Methods to study chaperone-mediated autophagy

Abstract

Chaperone-mediated autophagy (CMA) is a multistep process that involves selective degradation and digestion of a pool of soluble cytosolic proteins in lysosomes. Cytosolic substrates are selectively identified and targeted by chaperones to lysosomes where they are subsequently translocated into the organelle lumen through a dedicated CMA-associated lysosomal membrane receptor/translocation complex. CMA contributes to maintaining a functional proteome, through elimination of altered proteins, and participates in the cellular energetic balance through amino acid recycling. Defective or dysfunctional CMA has been associated with human pathologies such as neurodegeneration, cancer, immunodeficiency or diabetes, increasing the overall interest in methods to monitor this selective autophagic pathway. Here, we describe approaches used to study CMA in different experimental models.

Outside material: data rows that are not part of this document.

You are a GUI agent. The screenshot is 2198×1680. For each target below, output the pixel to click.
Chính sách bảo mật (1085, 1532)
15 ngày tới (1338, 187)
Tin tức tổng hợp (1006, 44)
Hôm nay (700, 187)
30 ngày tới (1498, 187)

Keywords: Autophagy; Fluorescent reporters; Lysosomes; Organelle isolation; Proteolysis.

Figure 1. Types of mammalian autophagy

Scheme of the basic steps of three different types of mammalian autophagy: Macroautophagy: cargo such as protein aggregates, lipid droplets, organelles, are sequestered into double membrane vesicles (autophagosomes; APH), which then fuse with lysosomes (autophagolysosomes; APL) where cargo degradation occurs. Endosomal microautophagy (e-MI): cytosolic content is delivered “in bulk” or upon interaction with the hsc70 chaperone to the membrane of late endosomes where multivesicular bodies (MVB) form trapping and internalizing the cargo; degradation occurs upon disruption of the vesicles in the endosomal lumen or after fusion of endosomes with lysosomes. Chaperone-Mediated Autophagy (CMA): substrate proteins recognized by hsc70 are targeted to the lysosomes and translocated across the lysosomal membrane assisted by CMA receptor LAMP2A to be degraded by lysosomal hydrolases.

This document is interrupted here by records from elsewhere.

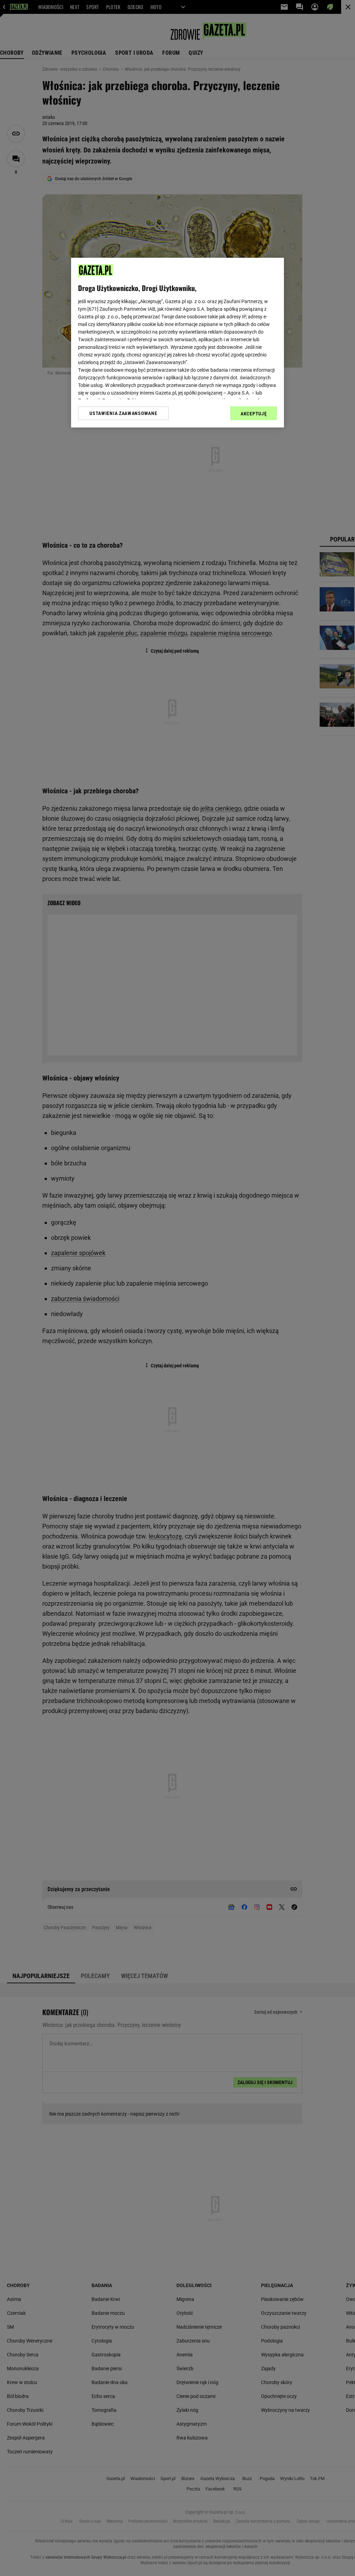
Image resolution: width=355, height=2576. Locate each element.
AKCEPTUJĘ (254, 413)
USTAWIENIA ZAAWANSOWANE (123, 413)
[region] (177, 342)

Figure 2. Assays to measure CMA activity

Scheme of the most common assays to measure CMA activity grouped on whether they can be used on cells in culture (top), animal tissues (bottom) or in both (middle). Steady-state assays provide a snap-shot of the status of CMA and can be used for comparative purposes in between conditions. However, complete assessment of CMA requires the use of functional assays as depicted in this scheme.

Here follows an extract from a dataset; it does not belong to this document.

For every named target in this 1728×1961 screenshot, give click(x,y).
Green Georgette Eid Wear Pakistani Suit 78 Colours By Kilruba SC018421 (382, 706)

Figure 3. Discrimination of pathways responsible for intracellular proteolysis

Experimental set up of measurement of total rates of intracellular protein degradation modified to discriminate lysosomal degradation (fraction inhibited by treatment with lysosomal protease inhibitors) from non-lysosomal degradation (remaining upon lysosomal proteolysis blockage). Addition of inhibitors of macroautophagy (i.e. 3-methyladenine) also allows to separate degradation by this pathway (sensitive to 3MA) from degradation by CMA and e-MI (insensitive to 3MA).